NICOLA PALMA
Cronaca

Claudio Gioia, il tassista che ha salvato le tre ragazze in zona corso Como: “Ho pensato a mia figlia e sono intervenuto”

Milano, il racconto dell’ex manager che fino a pochi mesi fa viveva Singapore e ora guida un’auto bianca dalle 5 alle 15: “Le ho viste in difficoltà, così non ho perso tempo e ho detto loro di salire subito a bordo”

Le immagini dell'aggressione davanti alla stazione Garibaldi riprese dalla telecamera del taxi. Nel riquadro il tassista Claudio Gioia, 50 anni

Le immagini dell'aggressione davanti alla stazione Garibaldi riprese dalla telecamera del taxi. Nel riquadro il tassista Claudio Gioia, 50 anni

Milano – “Quelle ragazze potevano avere l’età di mia figlia: appena le ho viste in difficoltà, ho pensato subito a lei e non ho avuto alcuna esitazione”. Claudio Gioia ha 50 anni e fa il tassista da 5 mesi: nella vita precedente era un manager di una multinazionale di stanza a Singapore. “Poi ho deciso di tornare in Italia – racconta al Giorno – e di prendere la licenza di un’auto bianca: mi è sembrato un lavoro che potesse darmi la possibilità di prendermi i miei spazi e allo stesso tempo di raccontare ai clienti le bellezze di Milano. Mi piace molto entrare in empatia con loro, e le numerose mance che ricevo mi danno il riscontro del servizio svolto”. Così ogni mattina prende servizio alle 5 con il radiotaxi 4040 e gira la città fino alle 15.

Cos’è successo alle 5.52 della notte tra mercoledì e giovedì?

"Stavo accompagnando in Stazione Centrale due turiste inglesi, madre e figlia. All’improvviso, in viale don Sturzo, ho visto tre ragazze che scavalcavano una siepe sul lato della stazione Garibaldi e che attraversavano la strada di corsa: dietro di loro c’era un uomo, che le stava seguendo. A quel punto, ho accostato la macchina al marciapiedi e ho chiesto se fosse tutto a posto. Quando una di loro mi ha risposto di “no”, non ho perso tempo e ho detto loro di salire subito a bordo”.
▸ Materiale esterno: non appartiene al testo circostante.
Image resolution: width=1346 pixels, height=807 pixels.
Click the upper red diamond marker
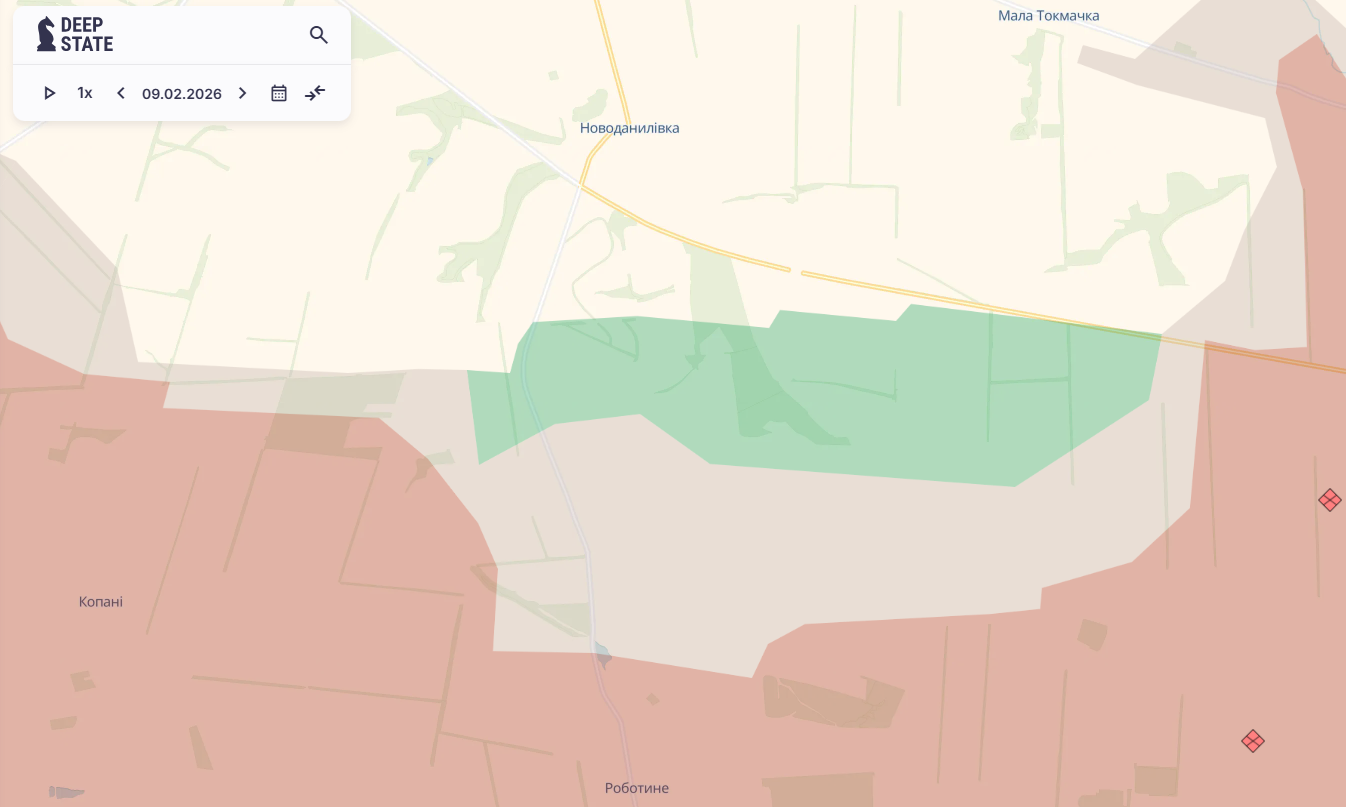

Nel video si intuisce che qualcuno cerca di aprire la portiera per infilarsi nell’auto o per far scendere le ragazze.

"Sì, qualcuno ha provato ad aprire la portiera subito dopo che le ragazze sono salite. Non ho capito bene chi sia stato, perché a un certo punto sono spuntati altri due ragazzi in monopattino. Io non sono stato lì a ragionare troppo su quello che stava succedendo: ho percepito la situazione di pericolo e ho cercato solo di allontanarmi il più in fretta possibile”.

Dal filmato della dashcam si notano altri veicoli: qualcun altro l’ha aiutata?

"No, anzi c’erano automobilisti che suonavano il clacson per farmi spostare. È una cosa che mi ha colpito. Non ci si deve voltare dall’altra parte: bisogna recuperare quel senso di solidarietà che ti spinge a dare una mano alle persone in difficoltà. A me è già capitato".

Quando?

"Qualche mese fa, sono passato in Centrale e ho visto una donna bagnata dalla testa ai piedi, fradicia sotto la pioggia: l’ho fatta salire e l’ho accompagnata a casa. Credo sia una cosa normale e penso che altri colleghi l’avrebbero fatto al posto mio. E poi le parole di una delle clienti che era in macchina mi hanno immediatamente ripagato".

Perché?

"La signora, che era insieme alla figlia, mi ha stretto la mano quando è scesa in Centrale e mi ha detto ‘Mi sentirei più tranquilla per mia figlia se sapessi che in giro c’è gente come lei’".

Dal suo punto di osservazione, che idea si è fatto della situazione in città sul fronte sicurezza?

"Non ho le competenze per analizzare il problema a fondo, ma la mia esperienza empirica mi dice che ci sono giorni in cui non incrocio una pattuglia per ore. So bene che le forze dell’ordine fanno quello che possono con gli organici che hanno a disposizione, ma è anche vero che Milano non può essere lasciata sola”.